Hypanatoi finit par s'installer et retire son casque pour le poser sur le bureau, révélant un visage meurtri par les cicatrices et deux yeux balafrés. Chose qui, étrangement, n'a pas l'air de le gêner plus que ça. Une part d'Arya a envie de lui demander son secret, mais l'ambiance ne s'y prête guère. Et puis de toute façon, c'est loin d'être la chose la plus étrange qu'elle ait vue depuis son arrivée à Portalia... Son ancien monde était bien plus simple, plus uniforme. Avant, elle n'avait pas besoin de se demander par quel orifice son interlocuteur la regarde. Avant, tout était si simple... Sa maison, sa famille, son empire... Tout était sur le point d'être parfait. Ressaisis-toi. L'espace d'un instant, Arya a bien failli se laisser happer par sa nostalgie. D'une voix toujours aussi stoïque, Hypanatoi confirme les théories de la demoiselle : c'est bien sa quête de destruction qui l'amène ici. Et c'est en interrogeant un de ses "ennemis", terme terriblement vague dans la bouche d'un homme de sa mentalité, qu'il a entendu parler d'Arya. Pire encore, son nom figurerait apparemment dans des rapports. Les dents de la jeune femme grincent au son de ces mots, et une colère froide noie ses yeux noir de jais. Que cela soit si facile pour un aventurier d'en apprendre autant sur elle la rend déjà folle de rage, mais qu'en plus il existe des preuves écrites l'inculpant est tout simplement inacceptable. Arya ferme les yeux, et prend quelques secondes pour réfléchir... Elle n'a parlé qu'à une seule personne affiliée à cette organisation : Magnus Ornel, un misérable bandit du quartier nord, visiblement dénoué du moindre instinct de survie. Il n'a pas respecté les termes de leur contrat, et Arya compte bien lui faire payer le prix fort. Personne ne la trahit impunément, il fera un magnifique exemple. Mais chaque chose en son temps, il y a plus urgent.

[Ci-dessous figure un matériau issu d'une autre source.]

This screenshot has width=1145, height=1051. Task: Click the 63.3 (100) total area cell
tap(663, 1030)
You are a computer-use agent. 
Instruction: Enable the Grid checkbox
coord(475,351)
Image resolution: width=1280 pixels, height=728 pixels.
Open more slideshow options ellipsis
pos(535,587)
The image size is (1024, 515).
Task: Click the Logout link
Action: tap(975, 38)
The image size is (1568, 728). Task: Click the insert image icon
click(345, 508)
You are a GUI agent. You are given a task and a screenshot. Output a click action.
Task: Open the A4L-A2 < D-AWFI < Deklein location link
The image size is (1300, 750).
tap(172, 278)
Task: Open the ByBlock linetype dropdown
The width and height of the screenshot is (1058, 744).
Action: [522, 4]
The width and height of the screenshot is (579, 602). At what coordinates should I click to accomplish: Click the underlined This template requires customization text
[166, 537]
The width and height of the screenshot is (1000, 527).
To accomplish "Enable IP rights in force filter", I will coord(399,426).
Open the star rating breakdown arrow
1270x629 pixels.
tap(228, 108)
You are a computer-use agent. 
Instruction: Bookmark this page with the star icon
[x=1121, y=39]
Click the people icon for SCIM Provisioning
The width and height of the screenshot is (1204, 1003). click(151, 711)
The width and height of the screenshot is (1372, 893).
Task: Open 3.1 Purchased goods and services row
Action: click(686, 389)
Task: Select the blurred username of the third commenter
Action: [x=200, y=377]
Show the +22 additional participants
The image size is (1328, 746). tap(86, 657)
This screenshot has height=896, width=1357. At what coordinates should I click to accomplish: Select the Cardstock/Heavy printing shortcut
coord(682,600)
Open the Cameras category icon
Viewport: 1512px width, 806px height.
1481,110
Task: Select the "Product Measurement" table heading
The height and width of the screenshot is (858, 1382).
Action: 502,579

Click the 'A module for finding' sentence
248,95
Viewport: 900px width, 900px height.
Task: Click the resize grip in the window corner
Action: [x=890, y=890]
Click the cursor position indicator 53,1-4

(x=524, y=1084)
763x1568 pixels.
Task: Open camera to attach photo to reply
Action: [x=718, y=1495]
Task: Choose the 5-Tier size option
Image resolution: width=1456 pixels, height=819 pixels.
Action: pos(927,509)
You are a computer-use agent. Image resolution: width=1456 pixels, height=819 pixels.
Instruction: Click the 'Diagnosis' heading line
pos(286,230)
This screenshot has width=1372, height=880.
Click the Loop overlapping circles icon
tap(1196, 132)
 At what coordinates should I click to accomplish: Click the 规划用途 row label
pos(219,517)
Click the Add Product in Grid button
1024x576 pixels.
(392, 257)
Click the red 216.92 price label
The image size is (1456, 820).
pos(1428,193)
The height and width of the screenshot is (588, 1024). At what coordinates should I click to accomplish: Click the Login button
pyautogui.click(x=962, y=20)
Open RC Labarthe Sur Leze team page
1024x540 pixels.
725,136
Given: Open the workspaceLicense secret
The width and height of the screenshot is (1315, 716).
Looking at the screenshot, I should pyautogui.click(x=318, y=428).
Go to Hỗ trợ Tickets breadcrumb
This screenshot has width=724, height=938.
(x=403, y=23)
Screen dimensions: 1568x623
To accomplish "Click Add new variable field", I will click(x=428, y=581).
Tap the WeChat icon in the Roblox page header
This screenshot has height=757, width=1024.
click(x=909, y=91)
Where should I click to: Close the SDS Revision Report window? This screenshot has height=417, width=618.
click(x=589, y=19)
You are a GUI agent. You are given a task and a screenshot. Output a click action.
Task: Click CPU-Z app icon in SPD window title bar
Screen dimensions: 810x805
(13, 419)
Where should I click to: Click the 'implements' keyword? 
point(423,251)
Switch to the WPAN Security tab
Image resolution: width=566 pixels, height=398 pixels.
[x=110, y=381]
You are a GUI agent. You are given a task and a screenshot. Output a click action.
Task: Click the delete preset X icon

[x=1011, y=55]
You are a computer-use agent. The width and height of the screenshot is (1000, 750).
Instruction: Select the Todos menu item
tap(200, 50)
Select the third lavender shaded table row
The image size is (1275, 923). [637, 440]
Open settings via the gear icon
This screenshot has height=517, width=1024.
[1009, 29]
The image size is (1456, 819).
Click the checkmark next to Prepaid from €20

Comme si ce n'était pas assez clair depuis le début, Hypanatoi se penche légèrement vers Arya pour lui proférer ce qui ressemble à un mélange entre une menace et une offre. Le colosse a cela dit le respect d'essayer de ne pas abîmer le bureau de la tenancière dans sa tentative, bien que superflue, de lui faire comprendre qu'il peut l'abattre d'un claquement de doigts. Quel personnage étrange... Sa tendance à agir comme s'il était supérieur à Arya l'agace au plus haut point, mais d'un autre côté, il a démontré une certaine sensibilité aux manières et au savoir-vivre. Le problème vient probablement du fait qu'Arya ne lui inspire aucun respect. Est-ce dû à son manque apparent de force ? De ses activités ? Peu importe, au final. Très calmement, elle regarde Hypanatoi directement dans ses balafres.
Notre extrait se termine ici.